A HANDSOME young man from somewhere on the far shores of the Mediterranean jumps off a ship full of illegal immigrants. He swims towards the lights on the coastline, hoping to make it to a better life in France.
He can hardly believe his eyes when he wakes up on a beach next morning. Naked men and women are frolicking in the sun with beach balls. Welcome to Europe, the film seems to be saying, a veritable paradis sur mer. But is this a land of freedom or an exhausted, decadent civilisation in decline?
Eden Is West is directed by Costa-Gavras, who was born in Greece. He went to Paris in 1951 to study. Since then, he has put down deep roots in France, taken citizenship and become hugely respected as a political filmmaker, the director of Z (1969), State of Siege ('73), Missing ('81), and Music Box ('89).
Most of these are not at all comedic but in Eden Is West the 76-year-old Costa-Gavras makes light as he makes heavy. It's basically a road movie in praise of the courage of immigrants, a story that has plenty of currency, not just in Europe.
It's also a film about how his adopted country and its neighbours have largely lost their compassion. Lastly, it's a satire, drawn roughly along the lines of The Odyssey, in an attempt to get away from the fact that most movies about immigrants are dour, sombre and depressing.
It's a good idea but Costa-Gavras never quite brings it off, partly because the tone is too pessimistic. Sticking it to Europe's decadence becomes the loudest note, robbing most of the characters of their humanity.
The tension is always between Costa-Gavras's dark view of human nature and his main character's hopes for the future. It's an uneven battle, although the film has enough strong and thoughtful moments to make you wish it was better.
The young man Elias (Riccardo Scamarcio) realises he's at a nudist resort. He shucks his undies and scampers to the change room, stealing the lifeguard's clothes, the first of many costumes he will adopt in an effort to blend in. He's at the Eden Club Paradise, a name full of inference.
People initially take him for a staff member. He carries bags, meets a German woman who fancies him and some ugly Russians who need him to unblock their toilet. Elias accepts this revolting indignity without a murmur. He can't speak French, the place is surrounded by cops and Costa-Gavras wants to make clear that dignity is the first thing the immigrant has to let go, especially if he's illegal.
We're never told where Elias comes from. On the boat, before he's separated from his best friend (Odysseas Papaspiliopoulos), they speak a made-up language so that we can't put them in any box.
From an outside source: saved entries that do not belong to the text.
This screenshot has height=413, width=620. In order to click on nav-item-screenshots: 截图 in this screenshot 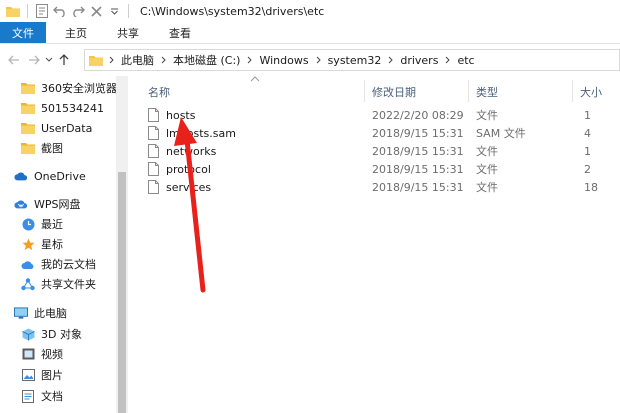, I will do `click(42, 148)`.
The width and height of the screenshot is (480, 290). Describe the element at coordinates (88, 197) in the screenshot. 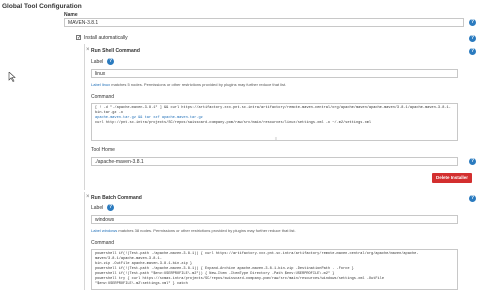

I see `batch-close-icon: ×` at that location.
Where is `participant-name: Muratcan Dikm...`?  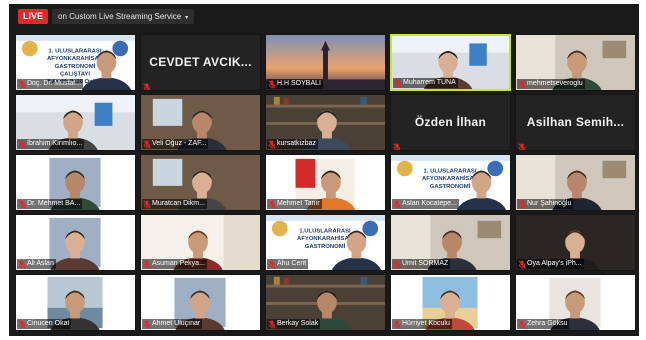
participant-name: Muratcan Dikm... is located at coordinates (178, 204).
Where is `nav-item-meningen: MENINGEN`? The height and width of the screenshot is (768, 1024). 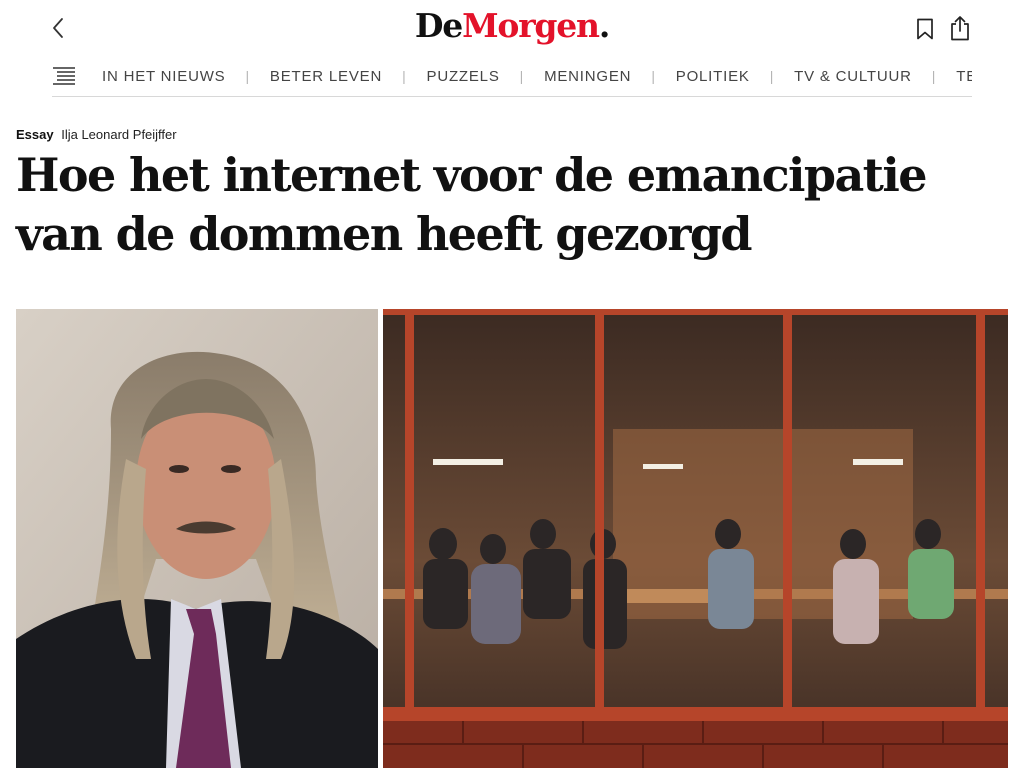
nav-item-meningen: MENINGEN is located at coordinates (588, 76).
The police search the resort and the guests join in, with the gusto of Le Pen supporters.
By now, Elias has become a "guest", clothed and fed by the lonely German tourist Christina (Juliane Koehler). She protects him from the officious staff but he pays a price. He's basically a sex slave.
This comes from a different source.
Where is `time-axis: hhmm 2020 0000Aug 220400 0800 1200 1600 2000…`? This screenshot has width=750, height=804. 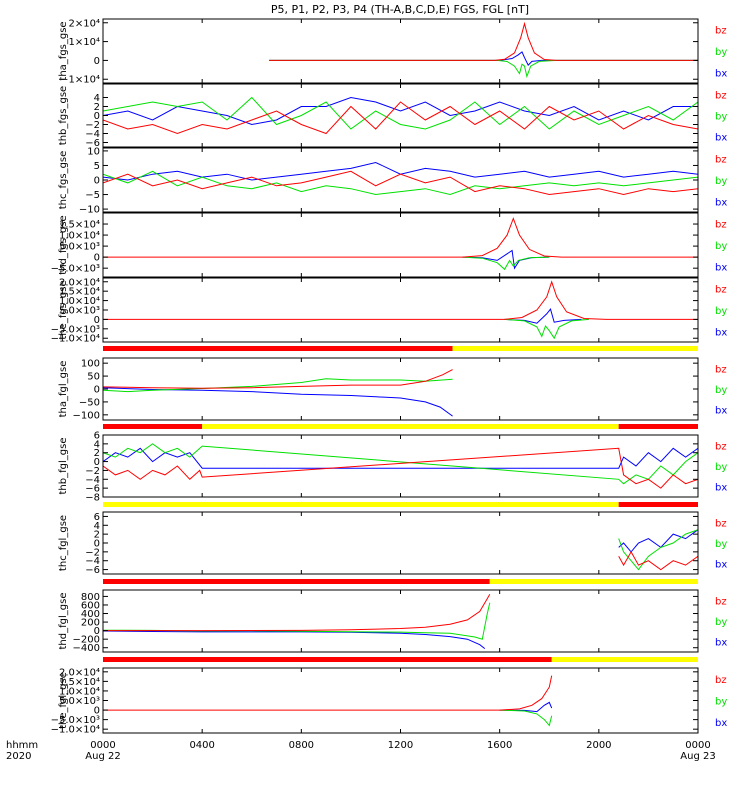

This is after he's already been sexually assaulted by a predatory gay staff member. Once he leaves the resort, he begins a slow and eventful journey north, during which he has to fend off more sexual advances.
After the fourth or fifth one, I wondered why the director couches his humiliations largely in sexual terms. Even those who are nice to him usually want sex.
It's as if Europe has become a place of deviants, bullies, randy truckies and skinheads. Granted, it's a fairytale structure, so exaggeration is expected, but why reduce the argument to a question of who wants to get laid?